---- Supplied records

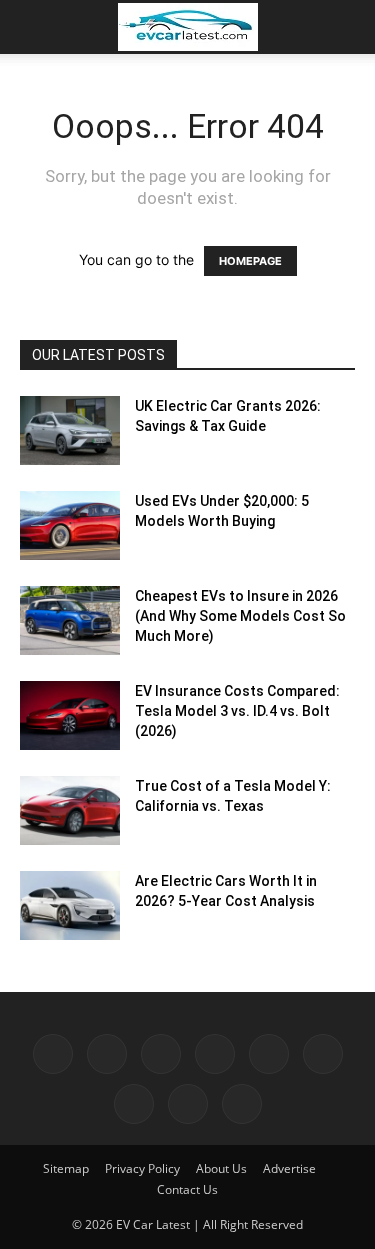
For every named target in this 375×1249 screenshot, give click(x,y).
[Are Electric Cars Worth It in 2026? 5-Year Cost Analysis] (70, 905)
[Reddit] (269, 1054)
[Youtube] (188, 1104)
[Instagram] (161, 1054)
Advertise (289, 1168)
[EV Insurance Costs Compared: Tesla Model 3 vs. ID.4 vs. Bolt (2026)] (70, 715)
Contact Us (187, 1189)
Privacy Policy (142, 1168)
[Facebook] (53, 1054)
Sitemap (66, 1168)
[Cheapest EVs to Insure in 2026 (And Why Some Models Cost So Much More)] (70, 620)
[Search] (347, 27)
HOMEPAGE (250, 261)
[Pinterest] (215, 1054)
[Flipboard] (107, 1054)
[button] (34, 27)
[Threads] (242, 1104)
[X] (134, 1104)
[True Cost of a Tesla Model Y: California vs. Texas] (70, 810)
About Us (221, 1168)
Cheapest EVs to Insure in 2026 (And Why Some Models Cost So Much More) (240, 616)
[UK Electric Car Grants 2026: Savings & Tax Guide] (70, 430)
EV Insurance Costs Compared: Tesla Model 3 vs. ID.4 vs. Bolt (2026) (237, 711)
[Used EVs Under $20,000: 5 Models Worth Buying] (70, 525)
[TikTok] (323, 1054)
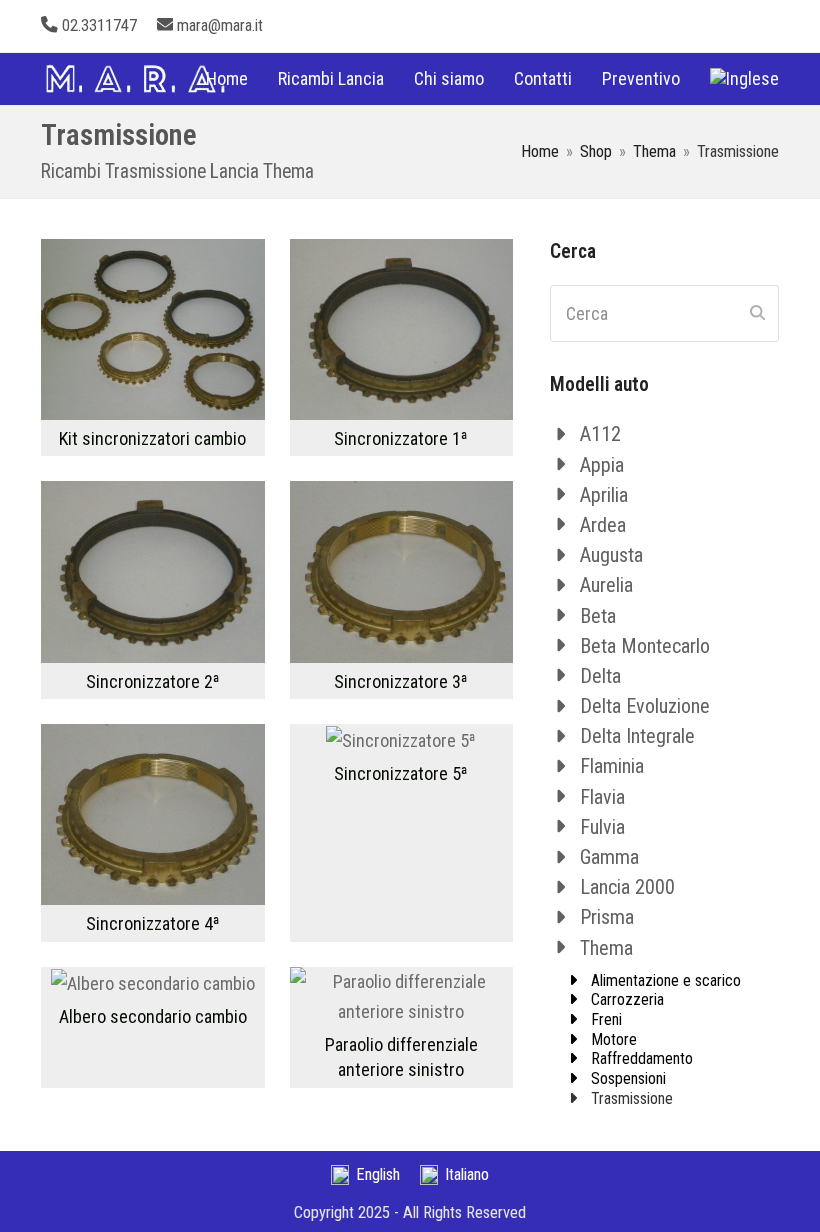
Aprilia (604, 495)
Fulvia (602, 827)
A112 (600, 434)
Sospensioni (628, 1078)
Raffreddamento (642, 1058)
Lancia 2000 (627, 887)
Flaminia (612, 766)
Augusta (611, 555)
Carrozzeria (627, 999)
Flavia (602, 797)
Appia (602, 465)
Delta (600, 676)
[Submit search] (757, 313)
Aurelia (606, 585)
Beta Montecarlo (645, 646)
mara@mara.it (220, 25)
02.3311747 (99, 25)
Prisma (607, 917)
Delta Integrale (637, 736)
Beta (598, 616)
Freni (606, 1019)
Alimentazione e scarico (666, 980)
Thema (606, 948)
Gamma (609, 857)
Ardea (603, 525)
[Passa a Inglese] (744, 79)
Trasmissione (632, 1098)
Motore (614, 1039)
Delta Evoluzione (645, 706)
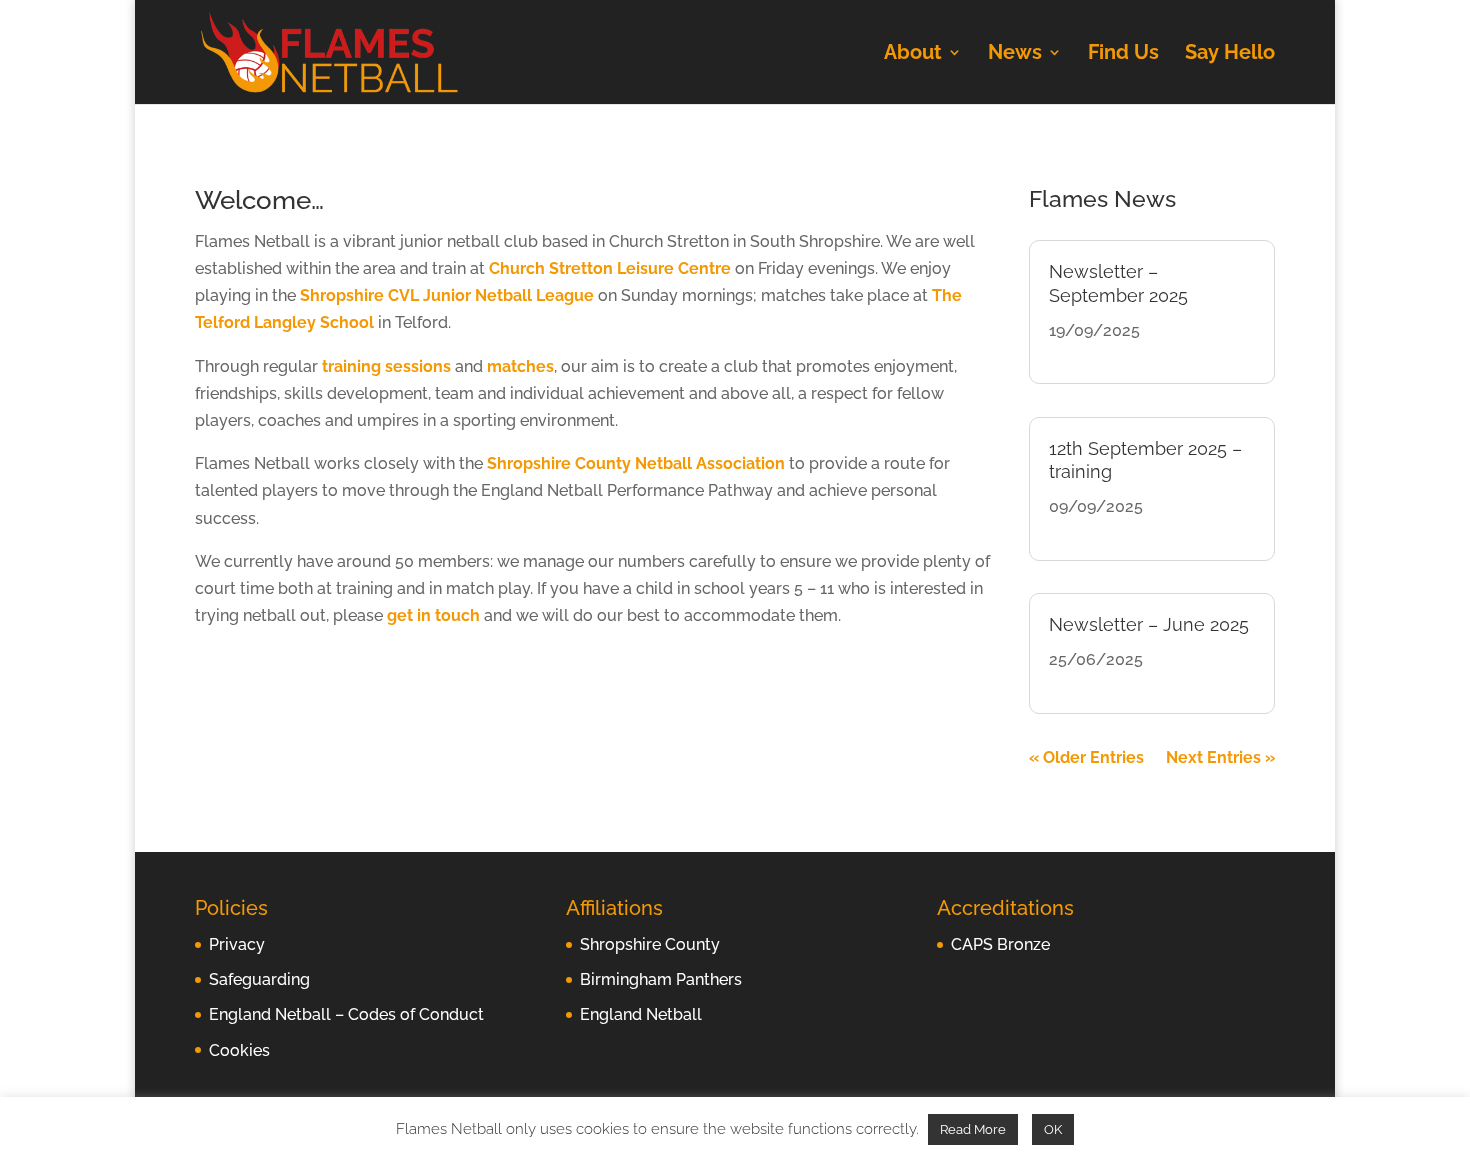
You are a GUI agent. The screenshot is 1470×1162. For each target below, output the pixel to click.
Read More (973, 1129)
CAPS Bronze (1000, 944)
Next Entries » (1220, 757)
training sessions (386, 366)
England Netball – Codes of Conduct (346, 1014)
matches (520, 366)
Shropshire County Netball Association (636, 463)
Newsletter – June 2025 (1149, 624)
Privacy (237, 944)
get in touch (433, 615)
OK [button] (1053, 1129)
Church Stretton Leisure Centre (610, 268)
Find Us (1123, 54)
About (913, 54)
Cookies (239, 1050)
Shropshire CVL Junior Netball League (447, 295)
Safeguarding (259, 979)
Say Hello (1230, 54)
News (1015, 54)
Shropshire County (650, 944)
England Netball (641, 1014)
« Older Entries (1086, 757)
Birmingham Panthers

--------

Task objective:
Filter the entries down to the lines with the word "Some" in them, and copy those lines.

Exercise solution:
[Cheapest EVs to Insure in 2026 (And Why Some Models Cost So Much More)] (70, 620)
Cheapest EVs to Insure in 2026 (And Why Some Models Cost So Much More) (240, 616)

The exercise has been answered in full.